For unaccompanied children, we have government partners in the northern triangle, El Salvador, Guatemala, and Honduras, who are ready to take children back and handle that humanely. Those are their citizens they believe they have the responsibility for. We're not allowed to do that under the law, under The Trafficking Victims Protection Reauthorization Act. We need changes to those two situations.

We need to be able to detain families together for a short period of time, four to eight weeks, to go through an immigration court proceeding. If they don't have a valid claim, we'll repatriate. If they do, they'll be released with the certainty that they have asylum with the ability to plan, to invest in a business, to make these choices for schools. Right now, they don't have that. They live with uncertainty for years at a time because the system is broken and overwhelmed.
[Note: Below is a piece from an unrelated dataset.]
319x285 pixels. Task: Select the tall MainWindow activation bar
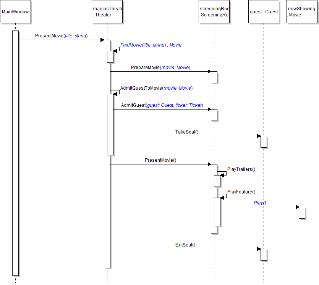point(15,153)
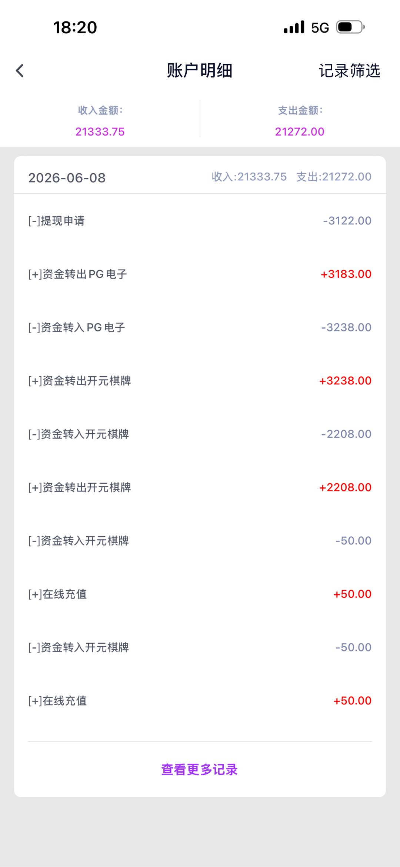Open the 资金转出PG电子 entry
The width and height of the screenshot is (400, 867).
point(200,274)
Those are the two legislative changes we need urgently that would make an immediate impact, just like it did in 2014 during the first surge of families and kids. When DHS started repatriating families that didn't have a valid claim, the numbers went down immediately. We don't have the ability to do that due to court decisions that have come subsequently. We need Congress to fix that.

Secondly, we absolutely can't wait. We have migrants in our custody that are in challenging conditions. We need to provide a better facility and a better process for them urgently. And that requires interagency partnership and resources. Thank you for that question.

AC Meehan:

Thank you, everybody. With that, we will be happy to follow up with any questions that you have. Please work with myself and our team at OPA. Thank you.